Где хрипун брал силы на злость, Пётр не мог понять. Он сознавал, что пропустил тот момент, когда можно было сдержать себя, не дать нарывной, стреляющей боли выесть силы и желание жить, но, как петля стягивает дыхание, так и сознание душил вопрос: «Зачем? Зачем так жить?» Сон, явь, бред стали неразличимы. Когда его спрятали в неглубокую нишу из-под выбранной глины, завалили снятыми с себя телогрейками, шинелями, чтобы скрыть от охранения, он, унюхав запах сырой земли, оттаявшей от дыхания, закричал:
– Сперва убейте, братцы! Сперва убейте!
И, может быть, эта последняя вспышка страха перед могилой спасла ему жизнь.
– Да молчи ж ты, сучье вымя… Пристрелят! – услышал он знакомый хрип, и штык лопаты вскользь резанул его раздувшуюся руку.
Фыкнул фонтан лопнувшего нарыва, сквозанул через всё тело и выдернулся какой-то свербящий острой болью нерв и сразу сбросилось напряжение, ослабла натуга мышц. Рука стала ощутимо живой и лёгкой. Щекотливое подёргивание онемевшей плоти разбивало сплошной ломотный зуд, отчего боль начала утихать. Пётр, всхлипами вдыхая густую гнойно-земляную вонь, медленно, словно сквозь крепкие паутины, которые рвались не сразу, а с тугим растягом и по одной, рывками провалился в сон.

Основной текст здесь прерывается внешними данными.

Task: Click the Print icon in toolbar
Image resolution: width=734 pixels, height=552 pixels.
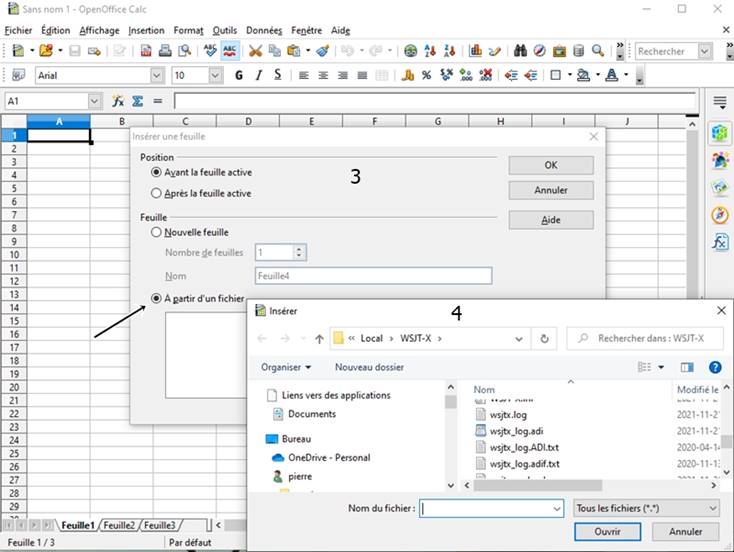Action: [x=165, y=51]
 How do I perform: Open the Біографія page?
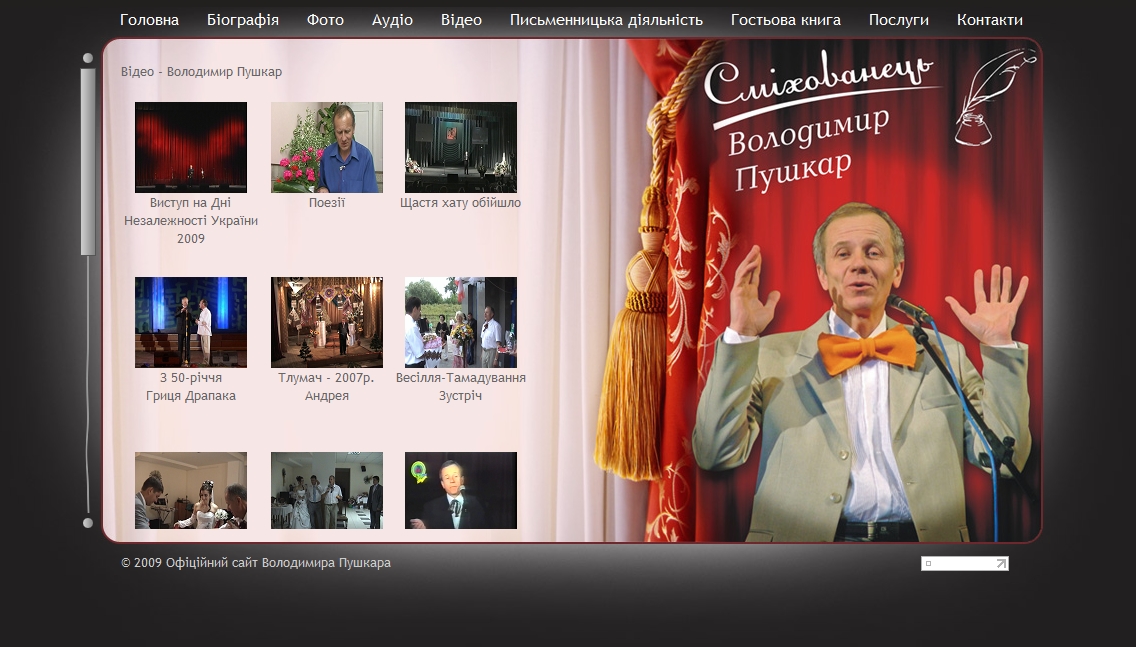click(x=241, y=19)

Четыре раза потом, озверевший от боли, он сам прокалывал нарыв, мял бугристый локоть, выдавливал вместе с гноем волокна перегнившего мяса. И засыпал после этого, как в детстве вздёргиваясь стрижом над обрывом, видел свою тихую чистую речку, купался в ней, заходясь во сне рыданьями от удовольствия. Жил!
Всё рассказал капитану Пётр.
Нестерпимо болела рука. Здесь, у своих, можно было расслабиться и как-нибудь покричать, что ли, повыть ли, чтобы облегчить мученья, но он уже привык, приучил себя переносить всякую боль молча. Пётр понимал, до чего жалко выглядит он перед капитаном, перед пацаном лейтенантом, который хмурился, стараясь не смотреть на него. Но сейчас ему было почти всё равно.
Капитан сделал последний росчерк на бумаге и молча, злым из-под лобным взглядом упёрся в дверь. Было ясно, что дело Петра как-то завершилось.
Выступила липкая и вонючая испарина. Петру захотелось попросить прощения за слабость, но он только улыбнулся, когда увидел, как брезгливо поморщился капитан…
…Оградная пичка проткнула плащ. Крепко схваченный за шиворот капитан дёрнулся, свис ещё ниже. Пётр Иванович опять услышал его стон, короткий, как быстрый выдох, и увидел, что он, втянув в себя побуревшие губы, плотно, с прикусом, сжал рот. И Жарову пронзительно захотелось, чтобы приступ боли открыл капитану глаза, и чтобы он увидел и узнал его, Петра. Увидел его гадливую, презрительную усмешку, которую обида и месть таили в нём сорок четыре года. И он даже попытался усмехнуться, с секундной радостью ожидая взгляда, но губы тугой резиной сжались обратно и задрожали в слабом сопротивлении другому желанию.